Рука Герды, гладящая меня по виску, замерла.
– Возможно, это твои родители.
– Ларс, – спросила моя радость каким-то чужим ломким голосом, – эта девочка была законным ребенком, дарованным Берне в свой срок? Своим появлением на свет не опозорила родителей? Она не была обещана ни одному из храмов?
– Нет, не была. Законный ребенок.
– Ты говоришь, Родъеры довольно состоятельные люди?
– Были бы, если б не…
– Они могли оставить еще одного ребенка?

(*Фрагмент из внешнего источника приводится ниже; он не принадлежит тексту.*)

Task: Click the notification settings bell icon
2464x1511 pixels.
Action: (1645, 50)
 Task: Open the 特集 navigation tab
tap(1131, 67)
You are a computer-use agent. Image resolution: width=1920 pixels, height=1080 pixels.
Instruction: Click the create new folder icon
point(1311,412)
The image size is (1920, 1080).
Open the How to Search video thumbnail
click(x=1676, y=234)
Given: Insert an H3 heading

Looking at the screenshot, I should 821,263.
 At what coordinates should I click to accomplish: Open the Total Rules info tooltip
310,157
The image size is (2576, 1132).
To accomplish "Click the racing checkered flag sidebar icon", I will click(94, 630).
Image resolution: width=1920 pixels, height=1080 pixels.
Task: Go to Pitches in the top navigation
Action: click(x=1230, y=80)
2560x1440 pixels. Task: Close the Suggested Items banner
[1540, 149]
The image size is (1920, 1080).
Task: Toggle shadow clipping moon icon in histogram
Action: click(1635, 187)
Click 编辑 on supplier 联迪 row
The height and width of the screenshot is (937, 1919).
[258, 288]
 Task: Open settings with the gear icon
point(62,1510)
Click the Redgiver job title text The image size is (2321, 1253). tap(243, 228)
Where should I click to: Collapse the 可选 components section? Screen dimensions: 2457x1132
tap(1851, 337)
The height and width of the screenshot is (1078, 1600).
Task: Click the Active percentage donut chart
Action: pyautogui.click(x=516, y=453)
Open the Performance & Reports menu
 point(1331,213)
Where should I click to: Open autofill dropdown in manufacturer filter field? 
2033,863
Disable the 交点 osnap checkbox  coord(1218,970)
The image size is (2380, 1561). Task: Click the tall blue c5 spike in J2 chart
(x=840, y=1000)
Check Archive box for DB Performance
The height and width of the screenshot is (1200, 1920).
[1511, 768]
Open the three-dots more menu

Пусть содержать небогато, даже впроголодь, но оставить дома?
– Наверное, да.
Высвободившись из моих рук, Герда поднялась и подошла к камину. Достала что-то из кармана платья. Приглядевшись, я понял, что это сложенный в несколько раз кусочек коры серого дерева. Герда развернула его, поднесла к глазам.
– Девочка с темными волосами, глаза зеленые, – прочитала она вслух. – Это все, что тебе удалось найти про… меня?
– Да. Но можно еще покопаться в архивах, разыскать людей, которые работали в тот год в приюте, в конце концов, съездить к Родъерам, поговорить.
– Нет. Не стоит.
– А если они сами станут искать тебя? И найдут?
– Не найдут.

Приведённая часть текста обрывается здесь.